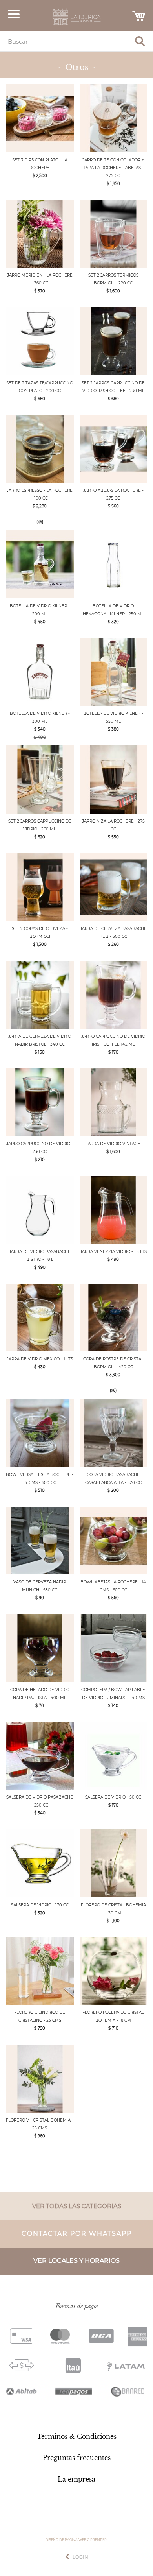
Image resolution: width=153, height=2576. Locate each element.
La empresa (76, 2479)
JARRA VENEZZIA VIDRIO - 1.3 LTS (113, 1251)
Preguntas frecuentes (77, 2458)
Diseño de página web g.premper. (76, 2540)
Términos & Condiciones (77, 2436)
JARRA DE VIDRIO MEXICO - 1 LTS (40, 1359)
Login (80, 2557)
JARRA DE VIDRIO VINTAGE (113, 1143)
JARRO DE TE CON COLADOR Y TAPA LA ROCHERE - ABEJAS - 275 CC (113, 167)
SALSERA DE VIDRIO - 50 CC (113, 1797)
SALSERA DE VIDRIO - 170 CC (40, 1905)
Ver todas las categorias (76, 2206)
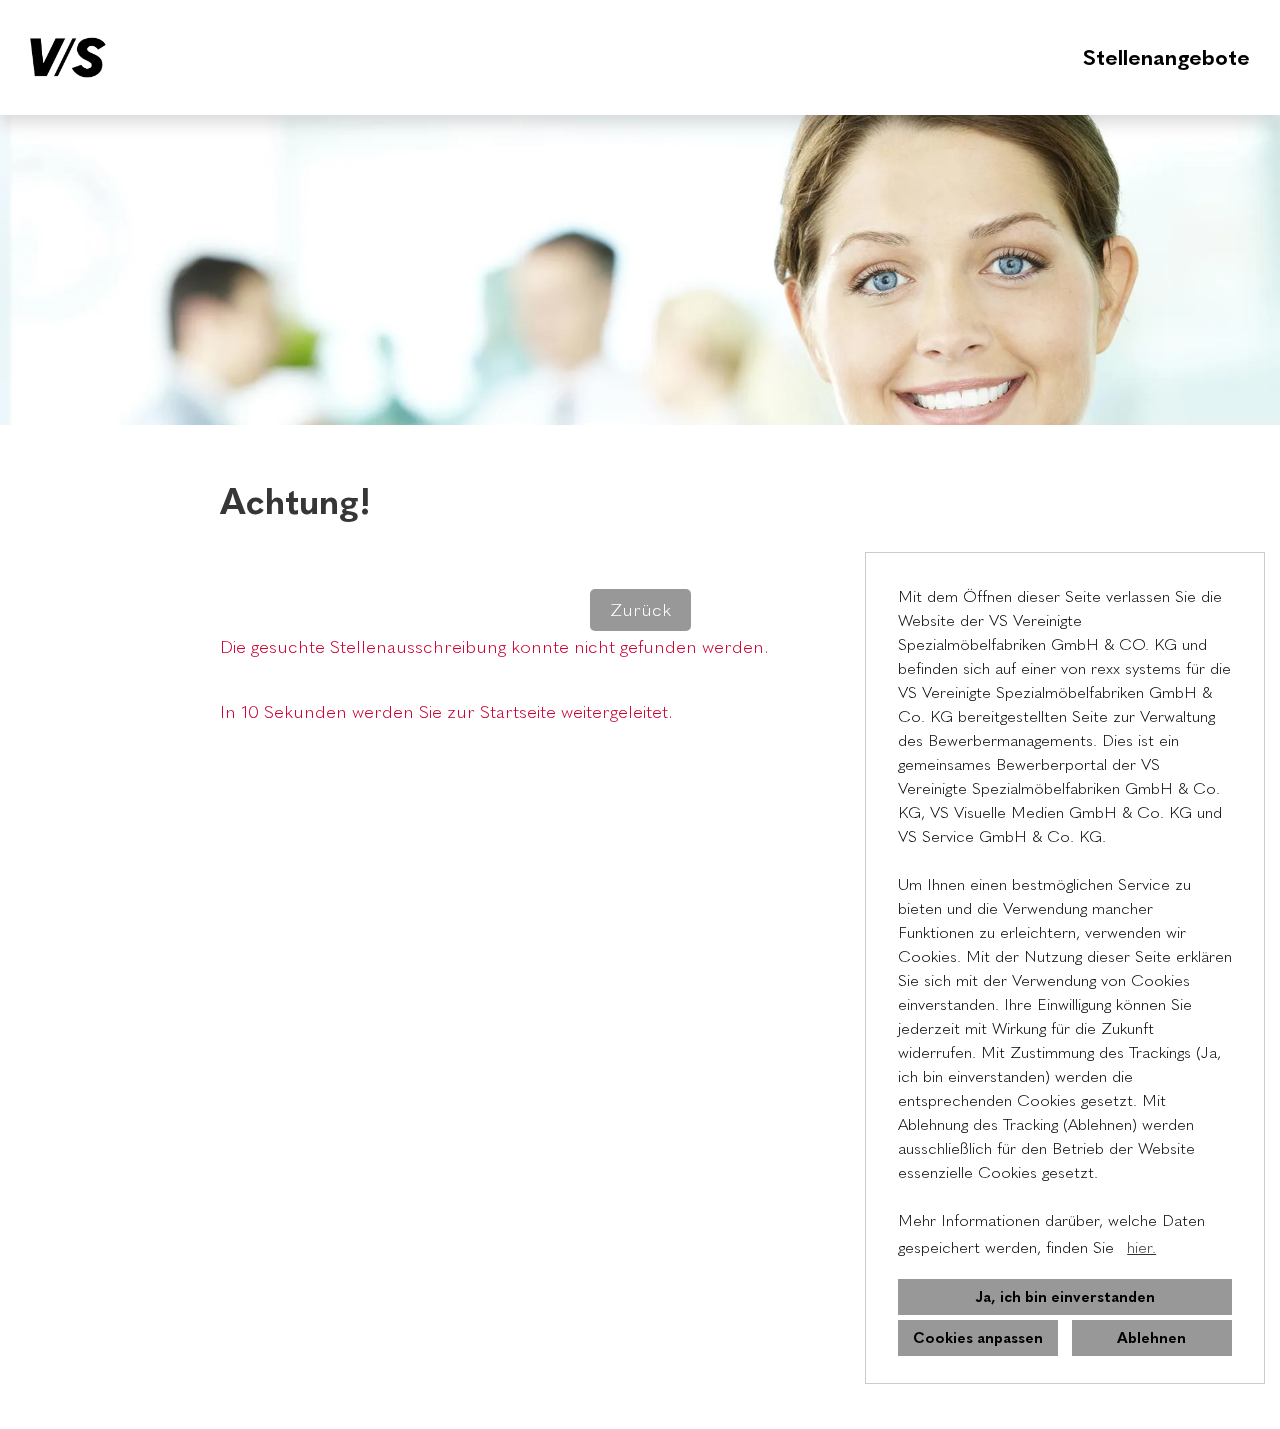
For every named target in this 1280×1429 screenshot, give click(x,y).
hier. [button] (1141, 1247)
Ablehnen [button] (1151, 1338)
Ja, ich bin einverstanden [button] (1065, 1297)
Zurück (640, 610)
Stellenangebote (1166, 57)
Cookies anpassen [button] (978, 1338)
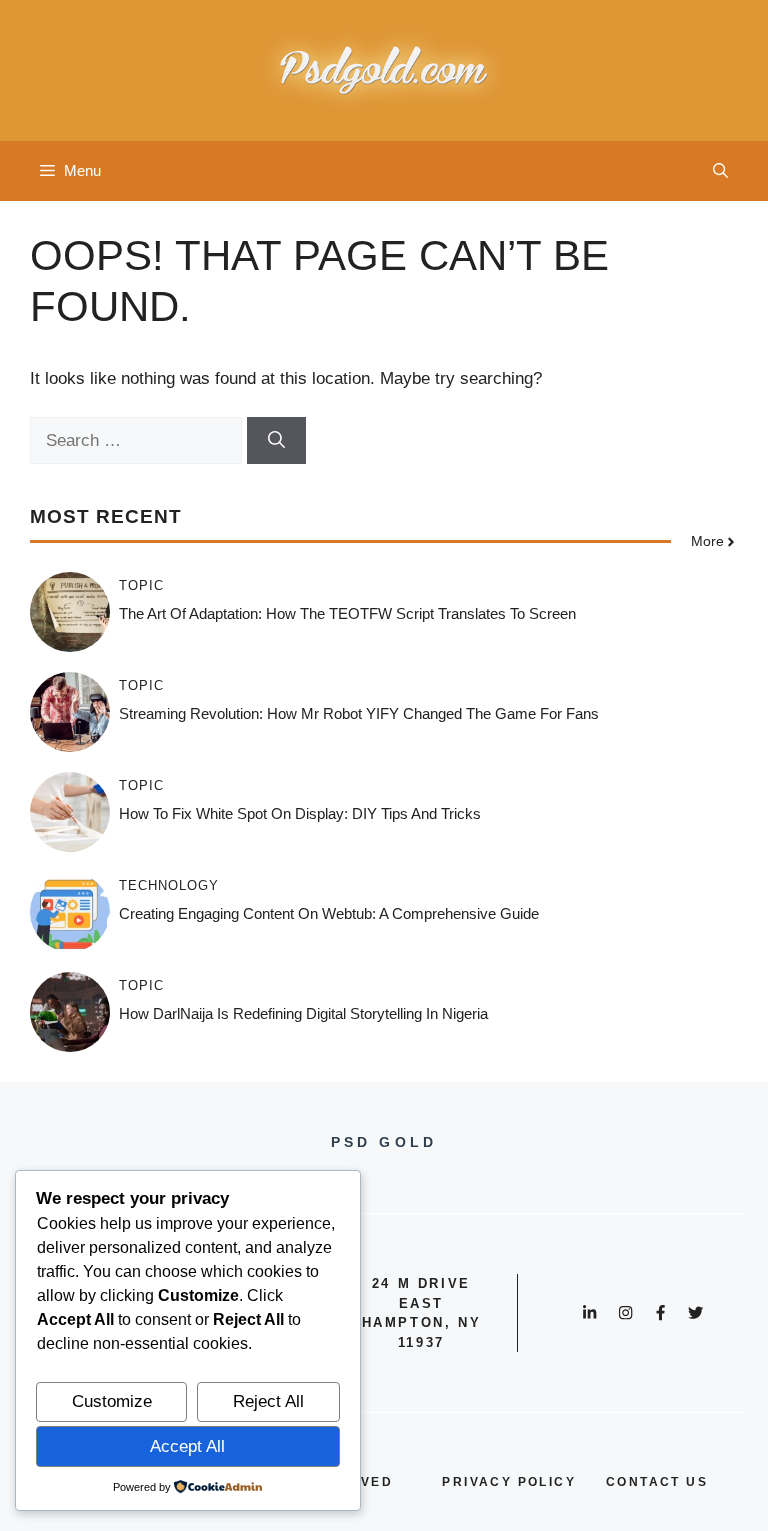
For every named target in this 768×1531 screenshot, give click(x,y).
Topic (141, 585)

=======

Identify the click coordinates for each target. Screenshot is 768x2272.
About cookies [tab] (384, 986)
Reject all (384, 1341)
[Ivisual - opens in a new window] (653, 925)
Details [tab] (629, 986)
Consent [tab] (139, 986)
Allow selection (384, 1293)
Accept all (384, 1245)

=======

Exercise prompt:
Take only the lines above from the one that has "Ja, ich bin" through the one that has "Topic (141, 585)" and reproduce them exactly, omitting any pictures.

Response below:
Ja, ich bin einverstanden [button] (1065, 1297)
Zurück (640, 610)
Stellenangebote (1166, 57)
Cookies anpassen [button] (978, 1338)
For every named target in this 768×1531 screenshot, give click(x,y).
Topic (141, 585)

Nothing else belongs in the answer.